--- Begin SOURCE DATA ---

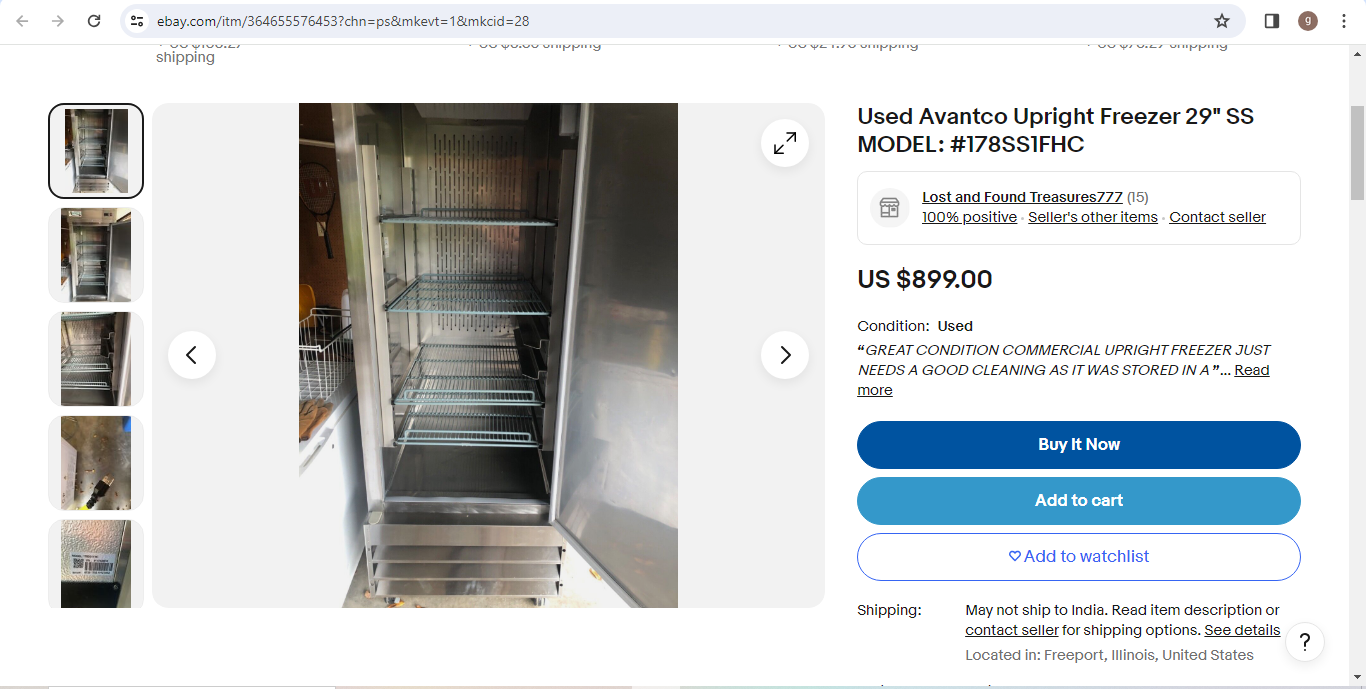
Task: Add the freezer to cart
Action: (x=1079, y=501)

--- End SOURCE DATA ---
--- Begin SOURCE DATA ---

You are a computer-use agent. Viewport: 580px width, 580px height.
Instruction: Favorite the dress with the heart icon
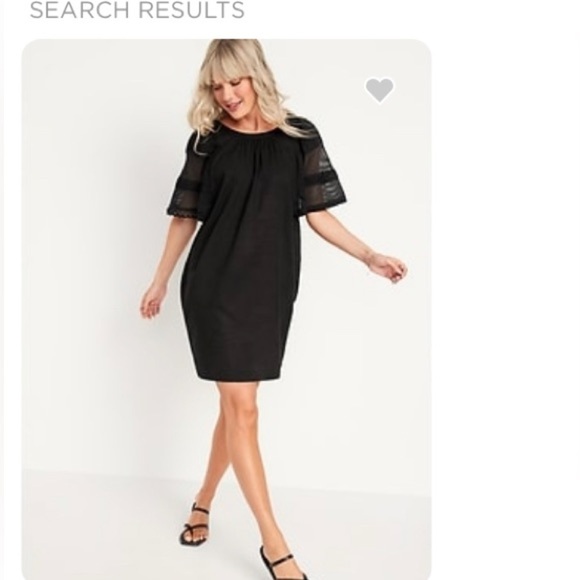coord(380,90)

--- End SOURCE DATA ---

DO THIS
Render the lines as a Markdown table with columns Row and Line, starting at the line containing "You are a computer-use" and ending at the line containing "coord(380,90)". Leave out blank lines and pictures.

TASK ANSWER
| Row | Line |
|---|---|
| 1 | You are a computer-use agent. Viewport: 580px width, 580px height. |
| 2 | Instruction: Favorite the dress with the heart icon |
| 3 | coord(380,90) |